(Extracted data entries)

==*==

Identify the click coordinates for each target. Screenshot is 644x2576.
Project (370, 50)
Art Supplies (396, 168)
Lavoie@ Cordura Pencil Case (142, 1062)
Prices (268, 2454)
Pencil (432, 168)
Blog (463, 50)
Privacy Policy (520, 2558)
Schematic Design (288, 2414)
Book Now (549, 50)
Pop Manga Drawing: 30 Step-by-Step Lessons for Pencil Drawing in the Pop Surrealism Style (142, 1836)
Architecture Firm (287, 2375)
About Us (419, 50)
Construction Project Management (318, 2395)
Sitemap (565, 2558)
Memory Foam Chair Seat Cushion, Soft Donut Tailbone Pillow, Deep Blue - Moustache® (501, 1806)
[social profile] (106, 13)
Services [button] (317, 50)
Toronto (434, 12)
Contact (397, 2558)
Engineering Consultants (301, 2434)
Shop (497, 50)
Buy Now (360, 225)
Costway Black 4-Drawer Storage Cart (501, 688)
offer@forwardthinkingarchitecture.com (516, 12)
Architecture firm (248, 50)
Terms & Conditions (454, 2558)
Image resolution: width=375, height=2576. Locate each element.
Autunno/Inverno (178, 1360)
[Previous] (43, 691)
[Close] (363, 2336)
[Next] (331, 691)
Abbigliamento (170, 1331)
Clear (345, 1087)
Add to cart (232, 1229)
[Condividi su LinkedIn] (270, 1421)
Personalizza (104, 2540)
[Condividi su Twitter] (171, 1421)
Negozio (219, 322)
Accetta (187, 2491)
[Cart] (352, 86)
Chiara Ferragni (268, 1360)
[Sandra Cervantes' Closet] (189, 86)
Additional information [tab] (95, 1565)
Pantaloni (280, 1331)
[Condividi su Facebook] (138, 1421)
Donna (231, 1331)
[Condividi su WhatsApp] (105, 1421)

==*==

Leaving no line out, return the data above verbatim.

*RESULT*:
Identify the click coordinates for each target. Screenshot is 644x2576.
Project (370, 50)
Art Supplies (396, 168)
Lavoie@ Cordura Pencil Case (142, 1062)
Prices (268, 2454)
Pencil (432, 168)
Blog (463, 50)
Privacy Policy (520, 2558)
Schematic Design (288, 2414)
Book Now (549, 50)
Pop Manga Drawing: 30 Step-by-Step Lessons for Pencil Drawing in the Pop Surrealism Style (142, 1836)
Architecture Firm (287, 2375)
About Us (419, 50)
Construction Project Management (318, 2395)
Sitemap (565, 2558)
Memory Foam Chair Seat Cushion, Soft Donut Tailbone Pillow, Deep Blue - Moustache® (501, 1806)
[social profile] (106, 13)
Services [button] (317, 50)
Toronto (434, 12)
Contact (397, 2558)
Engineering Consultants (301, 2434)
Shop (497, 50)
Buy Now (360, 225)
Costway Black 4-Drawer Storage Cart (501, 688)
offer@forwardthinkingarchitecture.com (516, 12)
Architecture firm (248, 50)
Terms & Conditions (454, 2558)
Image resolution: width=375, height=2576. Locate each element.
Autunno/Inverno (178, 1360)
[Previous] (43, 691)
[Close] (363, 2336)
[Next] (331, 691)
Abbigliamento (170, 1331)
Clear (345, 1087)
Add to cart (232, 1229)
[Condividi su LinkedIn] (270, 1421)
Personalizza (104, 2540)
[Condividi su Twitter] (171, 1421)
Negozio (219, 322)
Accetta (187, 2491)
[Cart] (352, 86)
Chiara Ferragni (268, 1360)
[Sandra Cervantes' Closet] (189, 86)
Additional information [tab] (95, 1565)
Pantaloni (280, 1331)
[Condividi su Facebook] (138, 1421)
Donna (231, 1331)
[Condividi su WhatsApp] (105, 1421)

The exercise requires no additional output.